Continue the article about Jonah Hill and War Dogs below, starting right after its last sentence.

READING PASSAGE:
==========

The Star – Two-time Oscar nominee Jonah Hill’s latest comedy, War Dogs, is in theatres. He’ll direct his first movie, about teen street skateboarders, next year.
Drake needs to add another name to his housewarming party guest list when he moves into his Bridle Path mansion: Jonah Hill.
In Toronto to promote bro-comedy War Dogs, two-time Oscar nominee Hill, 32, said he often uses Drake as an icebreaker when he meets someone from Toronto.
“I’m a really big fan and it must be really cool to be from here and have him be having the career he’s having,” said Hill, who was impressed with the rapper’s plans for his massive 21,000-square-foot digs.
“Wow, I have to be invited.”
Or he could just email Drake and ask. He’s got Drizzy in his contacts list. On a recent appearance on The Tonight Show Starring Jimmy Fallon, Hill sheepishly confessed to mistakenly emailing his weight-loss food diary to Drake instead of his doctor.
If critics have been mostly underwhelmed with War Dogs, they have had plenty of praise for Hill’s portrayal of scheming sociopath Efraim Diveroli, who teams with childhood friend David Packouz (Miles Teller) to sell arms to the U.S. military in the fact-based comedy from The Hangover’s Todd Phillips.
He plays Diveroli as a slick opportunist with a grating laugh, a quirk Hill worked in just before shooting began. It’s a calculated, phoney giggle engineered to make someone feel enough at ease to let their guard down.
Hill said he knew how Diveroli had to look — which included gaining weight he has since lost — “but I still felt there was something missing.”
Although Hill never talked to Diveroli, he recalled Packouz saying after meeting his friend, you could never forget him. Hill said one thing he found made people memorable was “a really distinct laugh.”
Like Donnie, the Oscar-nominated role he played in The Wolf of Wall Street, there’s not much likable about Diveroli and Hill isn’t one to leave his character’s sins at work. When we spoke about The Wolf of Wall Street in 2013, Hill said he found himself feeling “really guilty” after a long day on the set playing the drug-addicted, despicable broker who did such awful things. It was hard to shake it off.
Was it the same with playing Diveroli?
“I would say this one was worse in that regard as far as feeling guilt about the way I had to behave,” said Hill, adding he felt Diveroli was a manipulator and a sociopath.
Hill began to talk about how he works out a character by trying to experience their feelings but cut himself off, fearing he sounded pretentious. “Not that I think I’m a good actor or anything,” he said quietly.

==========

EXCERPTED DATA:
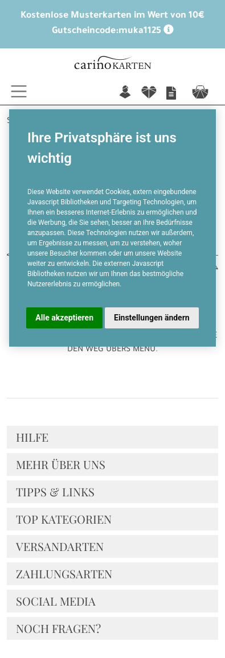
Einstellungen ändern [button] (152, 317)
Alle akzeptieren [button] (64, 317)
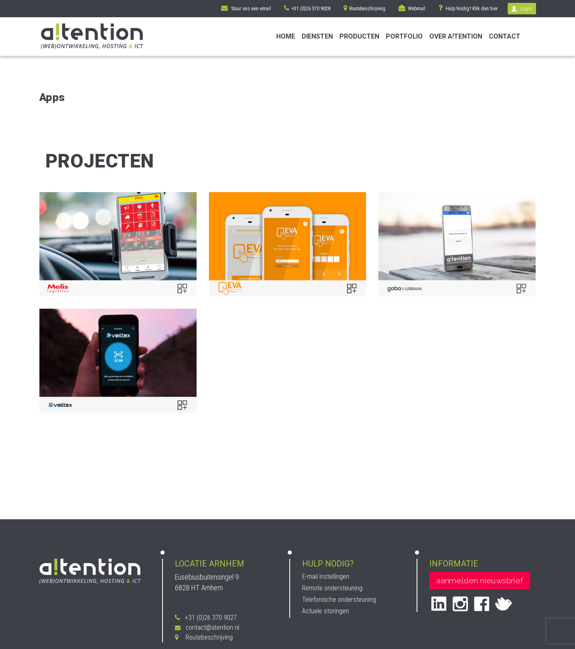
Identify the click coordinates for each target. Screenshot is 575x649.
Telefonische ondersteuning (339, 599)
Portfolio (404, 36)
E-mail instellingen (325, 576)
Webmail (412, 8)
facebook (481, 603)
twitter (504, 603)
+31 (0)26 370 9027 (206, 617)
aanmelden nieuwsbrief (479, 580)
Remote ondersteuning (332, 588)
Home (285, 36)
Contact (504, 36)
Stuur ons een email (246, 8)
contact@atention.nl (207, 627)
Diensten (317, 36)
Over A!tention (455, 36)
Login (521, 8)
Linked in (439, 603)
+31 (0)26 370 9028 (307, 8)
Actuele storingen (325, 611)
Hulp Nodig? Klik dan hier (468, 7)
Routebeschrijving (364, 8)
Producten (359, 36)
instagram (460, 603)
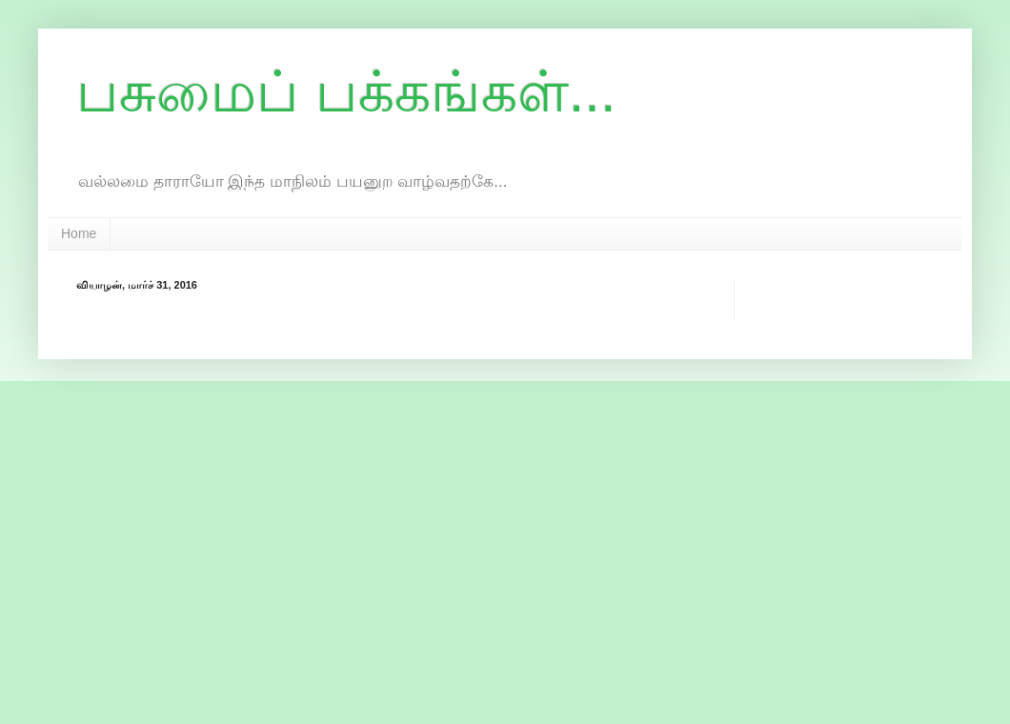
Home (78, 233)
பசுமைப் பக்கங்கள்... (346, 92)
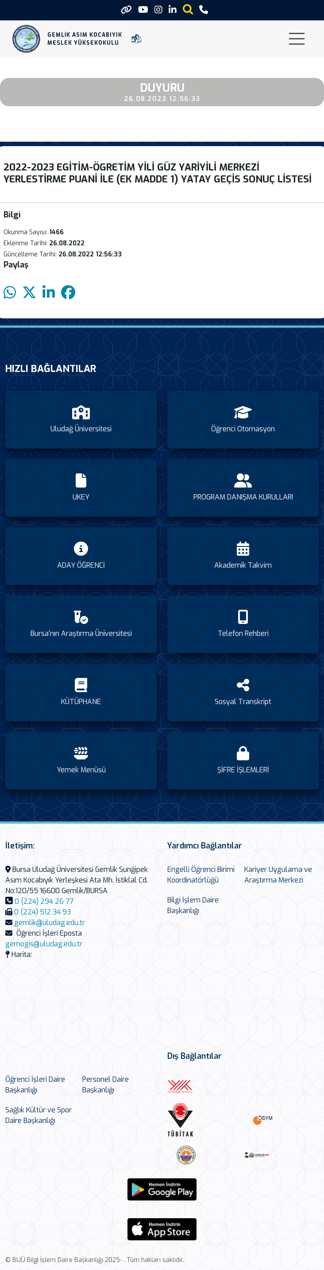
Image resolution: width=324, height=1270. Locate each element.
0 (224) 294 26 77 (44, 901)
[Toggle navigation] (297, 38)
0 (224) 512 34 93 (42, 912)
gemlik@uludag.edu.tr (49, 922)
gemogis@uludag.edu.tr (43, 944)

==========

WRITTEN ANSWER:
Also Oscar nominated for playing number-crunching genius Peter Brand in Moneyball, Hill has been making audiences laugh since Superbad. He’s quick to share credit for the work he does. So praise for hit R-rated animated comedy Sausage Party is deflected to co-writers Seth Rogen and Evan Goldberg.
“That’s all Seth and Evan, and I don’t want to take credit for their hard work,” said Hill. “I helped them come up with the idea and did a day or two of voice work but that’s all their brilliance. They really are special guys and lovely people.”
Hill is happy to talk work and is less comfortable talking about himself. “Let’s move on,” he said, not unkindly, with a followup question on his weight loss.
He’ll reteam with 21 Jump Street series co-star and pal Channing Tatum on the upcoming MIB3 and is excited about being in pre-production on his first directing job (he also wrote the script). Mid-90s is a coming of age drama about the street skateboard culture in the mid 1990s.
“It’s a really personal movie,” said Hill, who turned his one-act play into a movie script at the urging of Spike Jonze (Her), writing the first draft at Jonze’s house. “He’s kind of the godfather of that (skateboard) culture,” said Hill.
Two people he worked with on Moneyball, executive producer Scott Rudin and director Bennett Miller, are producing. Filming starts in February with a cast made up of “skate kids” aged 13 to 17.
“I chose probably the craziest group of people to have to control (over) for a movie but hopefully if they’re into film and I can give them some advice … that’s a really nice thing to get to do,” said Hill.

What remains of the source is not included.